Member States can agree to set up an Alternative Dispute Resolution Commission instead of the Advisory Commission. The former has more flexibility in terms of dispute resolution processes and the techniques used.
The ECOFIN’s agreement on a General Approach to the proposed Directive included agreement on the following three issues:
The legislative procedure for the Directive is consultation, meaning that the Council will adopt the text once the European Parliament has given its (non-binding) opinion.

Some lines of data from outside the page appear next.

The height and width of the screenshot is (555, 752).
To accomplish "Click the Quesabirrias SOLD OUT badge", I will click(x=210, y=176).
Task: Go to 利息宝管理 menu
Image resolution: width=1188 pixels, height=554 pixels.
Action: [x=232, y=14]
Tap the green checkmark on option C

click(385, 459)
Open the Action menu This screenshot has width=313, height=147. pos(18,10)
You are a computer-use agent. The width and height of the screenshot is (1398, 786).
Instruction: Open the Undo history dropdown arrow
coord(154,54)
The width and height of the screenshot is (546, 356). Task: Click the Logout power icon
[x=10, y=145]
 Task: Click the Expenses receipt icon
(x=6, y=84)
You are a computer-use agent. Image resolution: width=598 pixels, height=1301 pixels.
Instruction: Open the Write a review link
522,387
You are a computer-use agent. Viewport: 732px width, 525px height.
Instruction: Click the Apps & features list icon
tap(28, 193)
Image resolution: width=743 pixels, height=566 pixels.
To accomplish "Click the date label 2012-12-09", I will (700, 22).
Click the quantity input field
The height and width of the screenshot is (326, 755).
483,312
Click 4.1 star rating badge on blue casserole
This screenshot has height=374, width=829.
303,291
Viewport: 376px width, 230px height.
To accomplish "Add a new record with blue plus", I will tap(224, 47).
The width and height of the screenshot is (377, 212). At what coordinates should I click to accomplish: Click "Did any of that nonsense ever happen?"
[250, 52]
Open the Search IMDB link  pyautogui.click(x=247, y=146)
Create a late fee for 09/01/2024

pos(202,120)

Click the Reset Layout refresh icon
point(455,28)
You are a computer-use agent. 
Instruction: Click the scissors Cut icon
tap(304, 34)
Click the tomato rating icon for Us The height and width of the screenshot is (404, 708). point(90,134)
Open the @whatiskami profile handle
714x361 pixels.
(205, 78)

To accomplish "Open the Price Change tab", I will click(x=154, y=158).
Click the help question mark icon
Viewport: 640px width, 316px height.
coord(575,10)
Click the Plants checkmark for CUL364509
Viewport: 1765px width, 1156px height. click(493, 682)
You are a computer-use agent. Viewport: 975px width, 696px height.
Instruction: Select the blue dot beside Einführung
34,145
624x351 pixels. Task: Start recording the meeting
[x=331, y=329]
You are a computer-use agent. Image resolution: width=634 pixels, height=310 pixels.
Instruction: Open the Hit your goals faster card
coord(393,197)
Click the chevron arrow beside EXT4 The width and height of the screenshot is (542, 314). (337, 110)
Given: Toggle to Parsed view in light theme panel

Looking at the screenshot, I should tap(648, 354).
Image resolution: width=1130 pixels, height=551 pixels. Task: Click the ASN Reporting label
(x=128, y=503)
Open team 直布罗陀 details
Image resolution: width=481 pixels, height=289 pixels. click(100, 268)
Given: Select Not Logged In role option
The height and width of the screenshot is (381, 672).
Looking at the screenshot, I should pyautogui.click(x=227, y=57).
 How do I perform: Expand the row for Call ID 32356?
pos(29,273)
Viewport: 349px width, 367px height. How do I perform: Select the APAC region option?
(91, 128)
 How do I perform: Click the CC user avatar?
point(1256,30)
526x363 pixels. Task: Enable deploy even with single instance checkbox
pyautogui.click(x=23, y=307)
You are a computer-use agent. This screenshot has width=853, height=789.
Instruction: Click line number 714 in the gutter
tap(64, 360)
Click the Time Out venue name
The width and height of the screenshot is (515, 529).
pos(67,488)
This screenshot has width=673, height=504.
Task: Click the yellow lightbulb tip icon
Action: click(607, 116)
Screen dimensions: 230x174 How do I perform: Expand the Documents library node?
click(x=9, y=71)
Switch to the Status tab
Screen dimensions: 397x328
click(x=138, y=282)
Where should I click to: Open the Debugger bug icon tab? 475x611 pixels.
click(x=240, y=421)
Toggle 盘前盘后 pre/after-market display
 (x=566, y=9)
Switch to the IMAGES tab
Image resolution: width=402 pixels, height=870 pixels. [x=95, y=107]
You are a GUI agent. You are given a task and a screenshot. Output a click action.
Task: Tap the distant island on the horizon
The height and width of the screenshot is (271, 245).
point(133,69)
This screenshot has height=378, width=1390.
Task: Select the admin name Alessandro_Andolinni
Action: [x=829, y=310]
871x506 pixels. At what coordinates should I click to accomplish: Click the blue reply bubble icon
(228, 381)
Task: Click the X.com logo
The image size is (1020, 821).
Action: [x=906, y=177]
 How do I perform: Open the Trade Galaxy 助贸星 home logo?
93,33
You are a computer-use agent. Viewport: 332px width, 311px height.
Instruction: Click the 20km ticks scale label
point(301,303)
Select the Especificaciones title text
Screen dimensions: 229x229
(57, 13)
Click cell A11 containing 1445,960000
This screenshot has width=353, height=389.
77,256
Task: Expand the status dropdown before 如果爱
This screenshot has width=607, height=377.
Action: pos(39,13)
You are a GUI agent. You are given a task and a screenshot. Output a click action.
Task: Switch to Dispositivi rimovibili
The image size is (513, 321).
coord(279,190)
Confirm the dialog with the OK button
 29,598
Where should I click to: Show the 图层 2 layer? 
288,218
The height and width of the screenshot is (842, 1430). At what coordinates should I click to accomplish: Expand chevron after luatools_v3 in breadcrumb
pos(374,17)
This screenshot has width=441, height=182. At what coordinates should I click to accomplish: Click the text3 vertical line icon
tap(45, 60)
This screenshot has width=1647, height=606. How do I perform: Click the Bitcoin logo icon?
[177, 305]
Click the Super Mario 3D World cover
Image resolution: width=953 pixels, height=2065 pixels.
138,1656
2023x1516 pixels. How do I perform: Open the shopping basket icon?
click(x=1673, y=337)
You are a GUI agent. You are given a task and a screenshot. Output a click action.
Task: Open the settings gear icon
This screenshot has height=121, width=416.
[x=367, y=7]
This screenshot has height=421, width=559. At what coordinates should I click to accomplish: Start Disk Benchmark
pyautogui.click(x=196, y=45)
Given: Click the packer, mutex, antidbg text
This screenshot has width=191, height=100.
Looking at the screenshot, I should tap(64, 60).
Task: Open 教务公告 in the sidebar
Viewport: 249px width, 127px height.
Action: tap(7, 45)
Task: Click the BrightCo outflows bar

A vote in the European Parliament’s ECON committee is scheduled for June 8, 2017, and a plenary session is scheduled for July 4, 2017. Once adopted, Member States will have until June 30, 2019, to transpose the Directive, which will apply to complaints submitted after that date on issues relating to tax years starting from January 1, 2018. However, Member States may apply the Directive to complaints related to earlier tax years.
A policy debate on the CCTB proposal (see ETF 303) took place during the meeting, with members of the ECOFIN being asked to give their views on whether the CCTB includes the elements that would offer the right mix of harmonization and flexibility, in light of the increased need for the EU to be competitive in the international arena.
Representatives of the Member States generally expressed their support for the CCTB initiative and the aim of strengthening the EU Single Market by facilitating cross-border operations within the EU. Speakers reiterated their countries’ commitment to combating tax evasion and tax avoidance.
However, concerns were also expressed, in particular on the impact of the CCTB on tax revenues and the potential harm to the EU’s competitiveness in global markets. A few Member States noted the need for flexibility in implementing the CCTB, in particular the super-deduction for research and development (R&D) expenses and the new Allowance for Growth and Investment (AGI) due to the absence of corresponding domestic rules. The Commission, along with several other Member States, expressed the concern that too much flexibility can be detrimental to the objective of harmonization. In addition, some Member States mentioned concerns raised by their national Parliaments with regard to the compliance of the CCTB proposal with the subsidiarity and proportionality principles.
Technical work on the CCTB proposals will continue in the working groups, including a more detailed assessment of the impact on national budgets. The Finance Minister of Estonia expressed the intention to continue working on this proposal during Estonia’s Presidency of the Council, starting in June.
The agreed proposal for resolving double taxation disputes between Member States may be seen as complementing the initiatives to combat tax avoidance. The improved mechanisms should enhance tax certainty and as such contribute to the European Commission’s efforts to improve the business environment in the EU. In this respect, the agreement should be seen in the context of the recent focus on tax certainty by both the OECD and the EU.
The debate on CCTB makes clear that some Member States still have strong reservations on this matter. As the initiative is subject to unanimous approval by Member States, the current proposals may have to undergo significant amendment in order to achieve final agreement, in particular by granting more flexibility to Member States.